Quelques jours après le début des affrontements, les hommes de Riek Machar avaient pris deux capitales régionales: Bentiu et Bor. Mardi, l’armée a repris cette dernière et mercredi, elle préparait une offensive vers la capitale de l’Etat d’Unité.

Selon un correspondant de l’AFP qui a pu se rendre à Bor, les cadavres jonchaient les rues de la ville mercredi. Les magasins ont été pillés et les maisons détruites. De Bentiu revenaient les mêmes témoignages de dizaines de corps laissés à même le sol.

Combien y a-t-il de victimes ?

Selon l’ONU, les conflits ont fait quelque 90 000 déplacés en dix jours, dont plus de 50 000 se sont réfugiés dans des camps de réfugiés débordés. Il est probable que des centaines de milliers de personnes aient fui dans la brousse. Officiellement, le bilan était de 500 morts mardi 24 décembre, mais selon le chef de mission humanitaire de l’ONU sur place, il s’élèverait à « des milliers de morts » depuis le 15 décembre.

Mardi, un charnier a été découvert à Bentiu, où 35 corps ont été retrouvés, mais l’ONU craint que le bilan ne soit en fait de 75 victimes d’une même ethnie. Les Nations Unies enquêtent sur une situation similaire à Juba, où 15 cadavres ont été retrouvés.

Que fait la communauté internationale ?

Face à la perspective d’une guerre civile, l’ONU a déclenché mardi l’envoi de casques bleus pour renforcer temporairement la mission des Nations Unies au Soudan du Sud (Minuss), déjà sur place. Le contingent onusien devrait ainsi passer de 7000 à 12 500 hommes.

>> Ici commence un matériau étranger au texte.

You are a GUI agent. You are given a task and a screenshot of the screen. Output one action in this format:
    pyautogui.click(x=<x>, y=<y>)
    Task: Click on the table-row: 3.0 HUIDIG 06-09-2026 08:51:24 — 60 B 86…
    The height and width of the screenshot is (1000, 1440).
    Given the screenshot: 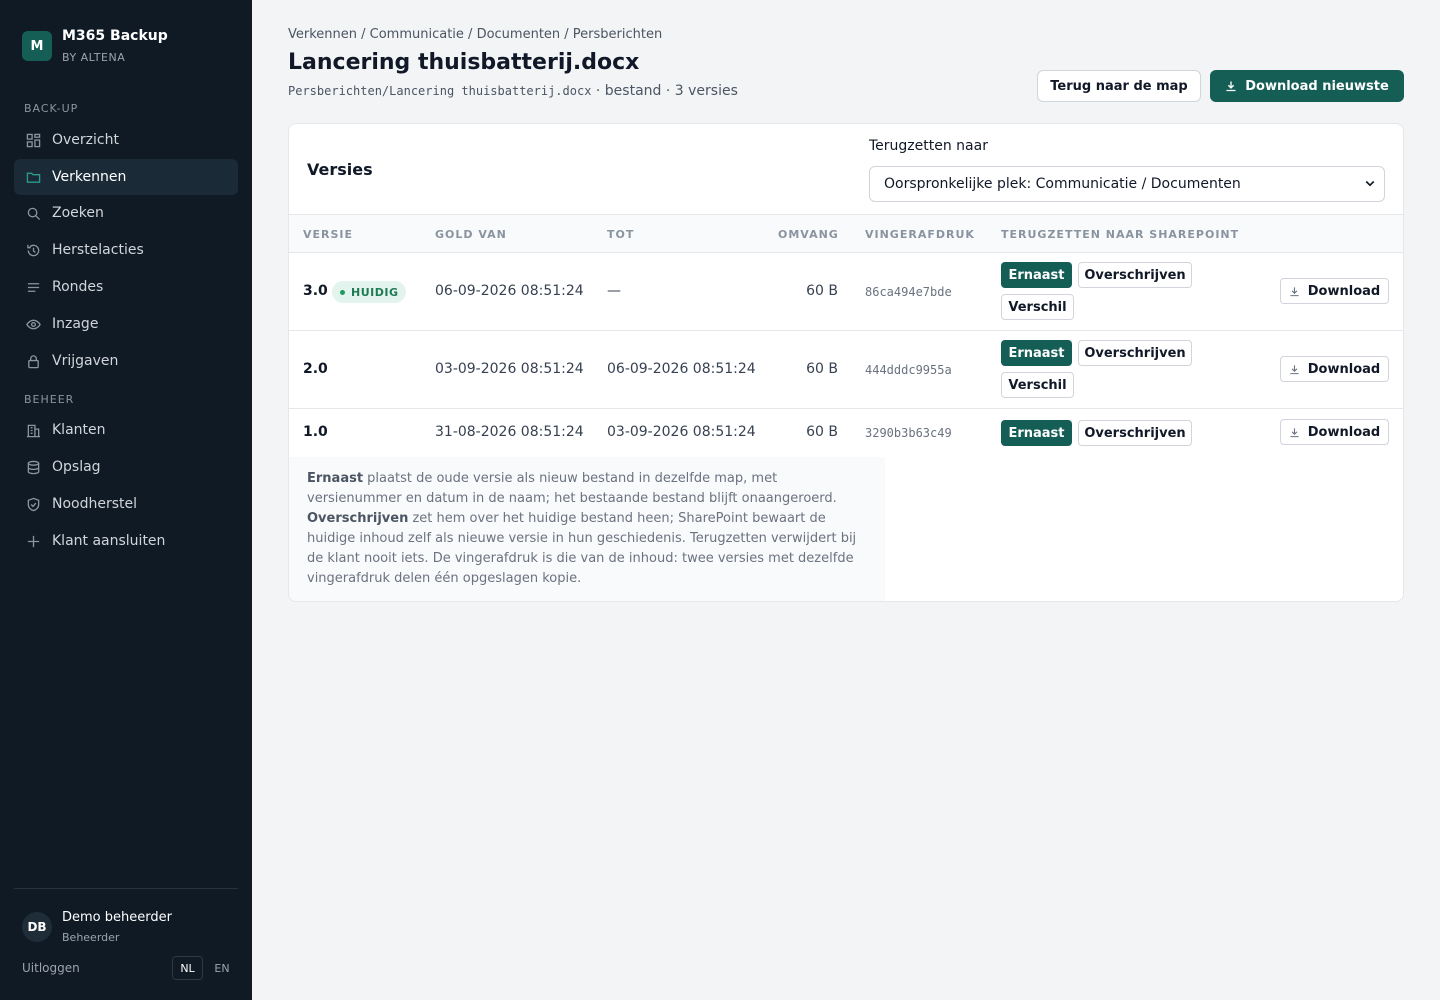 What is the action you would take?
    pyautogui.click(x=846, y=292)
    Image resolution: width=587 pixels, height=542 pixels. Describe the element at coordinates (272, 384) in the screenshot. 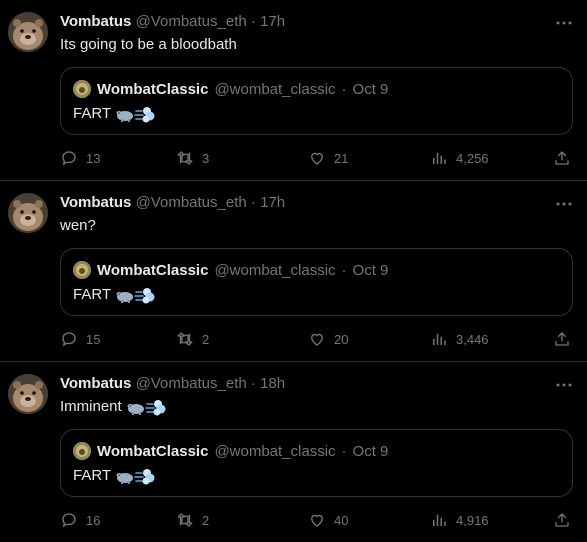

I see `tweet-time: 18h` at that location.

Le secrétaire général des Nations Unies, Ban Ki-moon, a précisé que l’ONU ne sera pas en mesure de « protéger tous les civils » dans le pays, et exhorté les deux parties à emprunter la voie de la négociation. Salva Kiir et Riek Machar se sont engagés à se parler, sans qu’une date ne soit donnée, et les combats faisaient toujours rage mercredi à Malakal. Le président kényan Uhuru Kenyatta et le Premier ministre éthiopien Hailemariam Desalegn sont au Soudan du Sud ce jeudi pour rencontrer le président Kiir, en vue d’une médiation.

Sur le plan humanitaire, l’Union européenne a débloqué lundi une enveloppe de 50 millions d’euros. Selon l’ONU, les agences humanitaires ont besoin de 166 millions de dollars -121 millions d’euros- pour assurer les secours d’urgence à la population jusqu’en mars. Les priorités vont aux besoins sanitaires et de santé, à la distribution de nourritures et à la gestion des milliers de personnes déplacées.

Et qu’en pense le Soudan ?

Depuis l’indépendance du Soudan du Sud, la situation est toujours tendue entre les deux pays, malgré un accord commercial: Khartoum et Juba se disputent les territoires riches en pétrole et le tracé de la frontière. Khartoum estime que les combats qui font rage depuis 10 jours au Soudan du Sud « vont affecter » le Soudan. Et pour cause, tout le pétrole extrait au Soudan du Sud est raffiné et exporté via le Soudan, qui possède les oléoducs. Ces activités sont taxées et estimées à 1,5 milliard de dollars -1,1 milliard d’euros- en 2014.

Par ailleurs, le Soudan, pays pauvre et instable, craint la propagation de la guerre en dehors des frontières ainsi qu’un afflux de réfugiés et d’armes.